Отец Владимир мой никогда не читал детям что-либо из Священного Писания, никогда не давал длинных наставлений — в общем, в философию не пускался. Но он действовал на детей своим примером жизни: добросовестно относился к служебным обязанностям, к семье. Никогда он никуда не опаздывал, никогда никому не отказывал, ссылаясь на занятость или нездоровье. Никто никогда не слышал от батюшки бранного слова. Но если он сердился, то голос его менялся: рявкнет басом, так что всех дрожь проберет. Не терпел он разговоров на клиросе, не терпел беспорядков. В церкви его боялись, особенно когда он последние двадцать пять лет был настоятелем. Дома тоже дети боялись раздражать отца, слушались всегда беспрекословно. Вечером муж говорил мне:

— Пойдем, попьем чайку в тишине. А я ему в ответ:

— Да ведь еще ни один не спит, сейчас шум поднимут. Отец:

— Я вот им!

Сидим, мирно беседуем, а над нами в детской топот, смех… Батюшка стучит ложкой по трубам отопления. Водворяется тишина, но ненадолго. Батюшка опять стучит и густым басом говорит: «Я сейчас к вам поднимусь». Тихо. Ну, уж если предупреждение не помогает, отец медленно шагает по гулкой лестнице, снимает с себя ремень. Входит отец в комнату, но там все уже спят, зарывшись под одеяла. Так ни разу никому и не попало, отец ведь в них души не чаял. Уйду я, бывало, во Фрязино по делам, вернусь домой — тишина. А где же дети? Стоят мальчики по углам до моего прихода. Я их никогда не ставила в углы, просила взять книгу или давала какое-нибудь дело по хозяйству. Бывало, скажу мужу: «Что толку от их стояния? Лучше б книжку почитали!». Отец отвечает: «Что же, я им не давал читать? Читали бы, не попали бы в угол. А то такой шум подняли!».

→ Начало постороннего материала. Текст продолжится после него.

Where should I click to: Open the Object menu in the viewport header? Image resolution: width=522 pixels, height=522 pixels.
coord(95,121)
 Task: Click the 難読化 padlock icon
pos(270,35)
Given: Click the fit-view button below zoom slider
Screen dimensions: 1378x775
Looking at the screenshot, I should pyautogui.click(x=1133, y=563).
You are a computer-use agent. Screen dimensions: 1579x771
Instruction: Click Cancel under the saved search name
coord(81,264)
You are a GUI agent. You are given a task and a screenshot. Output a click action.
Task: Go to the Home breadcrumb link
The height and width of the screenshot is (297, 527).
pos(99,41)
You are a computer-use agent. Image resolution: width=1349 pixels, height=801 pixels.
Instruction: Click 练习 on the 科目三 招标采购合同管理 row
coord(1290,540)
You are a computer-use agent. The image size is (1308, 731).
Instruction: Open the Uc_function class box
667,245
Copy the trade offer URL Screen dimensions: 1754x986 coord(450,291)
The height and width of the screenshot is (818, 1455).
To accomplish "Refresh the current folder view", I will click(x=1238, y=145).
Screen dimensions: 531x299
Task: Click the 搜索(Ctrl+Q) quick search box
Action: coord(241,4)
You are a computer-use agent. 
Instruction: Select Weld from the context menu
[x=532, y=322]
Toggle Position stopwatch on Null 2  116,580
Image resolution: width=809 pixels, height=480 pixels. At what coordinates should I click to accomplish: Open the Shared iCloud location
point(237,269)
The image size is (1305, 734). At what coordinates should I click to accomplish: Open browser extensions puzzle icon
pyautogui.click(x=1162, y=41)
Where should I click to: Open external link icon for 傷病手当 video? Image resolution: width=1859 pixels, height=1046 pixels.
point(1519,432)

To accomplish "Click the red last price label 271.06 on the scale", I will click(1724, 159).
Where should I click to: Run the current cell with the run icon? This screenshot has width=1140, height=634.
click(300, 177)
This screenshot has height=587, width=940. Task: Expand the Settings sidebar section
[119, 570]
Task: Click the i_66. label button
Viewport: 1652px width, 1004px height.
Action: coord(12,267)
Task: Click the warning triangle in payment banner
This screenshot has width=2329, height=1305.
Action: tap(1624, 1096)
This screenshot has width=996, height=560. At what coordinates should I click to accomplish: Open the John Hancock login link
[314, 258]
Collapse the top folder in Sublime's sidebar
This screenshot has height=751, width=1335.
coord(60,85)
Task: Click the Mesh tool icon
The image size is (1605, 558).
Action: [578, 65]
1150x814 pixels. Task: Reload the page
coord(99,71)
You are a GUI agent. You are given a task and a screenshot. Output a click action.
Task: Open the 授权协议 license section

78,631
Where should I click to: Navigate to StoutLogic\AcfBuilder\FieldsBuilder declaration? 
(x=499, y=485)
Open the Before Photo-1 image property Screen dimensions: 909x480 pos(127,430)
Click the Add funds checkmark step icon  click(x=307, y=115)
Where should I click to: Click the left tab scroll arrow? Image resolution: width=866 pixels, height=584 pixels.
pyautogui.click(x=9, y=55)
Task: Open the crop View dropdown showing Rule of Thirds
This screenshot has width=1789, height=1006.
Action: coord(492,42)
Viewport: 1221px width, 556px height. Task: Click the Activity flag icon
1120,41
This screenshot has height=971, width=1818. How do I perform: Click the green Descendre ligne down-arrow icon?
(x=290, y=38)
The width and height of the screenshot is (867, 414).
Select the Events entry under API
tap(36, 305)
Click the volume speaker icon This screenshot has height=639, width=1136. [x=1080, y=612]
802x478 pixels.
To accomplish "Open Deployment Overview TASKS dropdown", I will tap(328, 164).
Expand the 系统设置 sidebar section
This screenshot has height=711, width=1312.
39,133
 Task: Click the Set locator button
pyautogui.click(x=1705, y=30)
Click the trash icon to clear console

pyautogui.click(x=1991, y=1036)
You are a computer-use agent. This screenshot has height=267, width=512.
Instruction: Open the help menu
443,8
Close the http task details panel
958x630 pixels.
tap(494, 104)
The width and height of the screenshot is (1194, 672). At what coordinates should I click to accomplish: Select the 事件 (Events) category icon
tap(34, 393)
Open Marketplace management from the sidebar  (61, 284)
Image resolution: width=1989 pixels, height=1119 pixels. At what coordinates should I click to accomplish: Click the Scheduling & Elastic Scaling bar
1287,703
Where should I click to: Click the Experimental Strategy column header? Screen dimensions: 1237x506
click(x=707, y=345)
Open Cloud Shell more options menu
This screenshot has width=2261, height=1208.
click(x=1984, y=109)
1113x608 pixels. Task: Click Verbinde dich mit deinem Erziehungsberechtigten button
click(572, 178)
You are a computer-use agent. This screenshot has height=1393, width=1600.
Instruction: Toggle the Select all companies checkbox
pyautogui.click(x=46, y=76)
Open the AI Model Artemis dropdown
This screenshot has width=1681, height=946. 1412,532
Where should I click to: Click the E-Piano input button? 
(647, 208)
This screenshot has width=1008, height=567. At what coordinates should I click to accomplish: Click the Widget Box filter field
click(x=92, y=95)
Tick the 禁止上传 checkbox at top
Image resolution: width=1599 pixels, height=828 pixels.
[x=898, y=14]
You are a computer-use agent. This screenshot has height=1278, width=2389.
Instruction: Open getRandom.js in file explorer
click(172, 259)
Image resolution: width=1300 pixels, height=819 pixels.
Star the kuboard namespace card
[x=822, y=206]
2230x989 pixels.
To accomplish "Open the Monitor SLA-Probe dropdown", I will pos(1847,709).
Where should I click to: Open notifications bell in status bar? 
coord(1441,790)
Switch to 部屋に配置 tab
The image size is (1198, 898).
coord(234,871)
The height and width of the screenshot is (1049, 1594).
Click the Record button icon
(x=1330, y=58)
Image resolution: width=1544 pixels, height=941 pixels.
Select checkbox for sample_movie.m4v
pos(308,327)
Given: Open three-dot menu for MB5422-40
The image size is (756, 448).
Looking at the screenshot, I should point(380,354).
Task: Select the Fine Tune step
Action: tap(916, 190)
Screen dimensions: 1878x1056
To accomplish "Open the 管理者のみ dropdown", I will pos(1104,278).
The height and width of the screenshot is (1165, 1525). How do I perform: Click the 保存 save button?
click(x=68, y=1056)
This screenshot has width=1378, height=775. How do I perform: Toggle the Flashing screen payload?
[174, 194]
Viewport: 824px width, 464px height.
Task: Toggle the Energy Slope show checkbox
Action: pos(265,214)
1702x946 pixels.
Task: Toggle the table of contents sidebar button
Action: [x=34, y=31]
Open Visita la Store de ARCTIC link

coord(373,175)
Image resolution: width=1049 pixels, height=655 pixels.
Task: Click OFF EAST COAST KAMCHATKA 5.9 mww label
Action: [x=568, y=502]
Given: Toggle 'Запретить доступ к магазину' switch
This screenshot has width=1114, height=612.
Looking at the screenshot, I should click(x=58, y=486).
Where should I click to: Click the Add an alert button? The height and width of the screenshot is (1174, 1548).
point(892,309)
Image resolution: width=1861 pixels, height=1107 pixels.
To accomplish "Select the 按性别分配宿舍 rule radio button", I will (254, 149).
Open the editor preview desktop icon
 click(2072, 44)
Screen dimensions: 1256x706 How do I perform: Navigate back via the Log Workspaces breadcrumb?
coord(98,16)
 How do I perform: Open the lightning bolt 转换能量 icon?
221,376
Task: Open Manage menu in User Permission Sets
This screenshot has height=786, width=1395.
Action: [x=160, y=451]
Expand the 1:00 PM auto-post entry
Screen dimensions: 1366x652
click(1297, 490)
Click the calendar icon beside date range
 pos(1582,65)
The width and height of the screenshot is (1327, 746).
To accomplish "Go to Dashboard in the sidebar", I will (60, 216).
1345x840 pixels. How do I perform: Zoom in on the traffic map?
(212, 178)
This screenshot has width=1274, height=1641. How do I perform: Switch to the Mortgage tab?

Но девочки по углам никогда не стояли, с ними отец был, видно, нежнее. Племянники лет с двенадцати перестали находиться у нас, не умели себя вести: «А ну-ка, идите к себе», — все чаще и чаще говорил батюшка, и дверь к Никологорским надолго закрывалась, чему я была очень рада. Мне было достаточно своих и детей тех священников, которые служили у нас в Гребневе. О, их было много!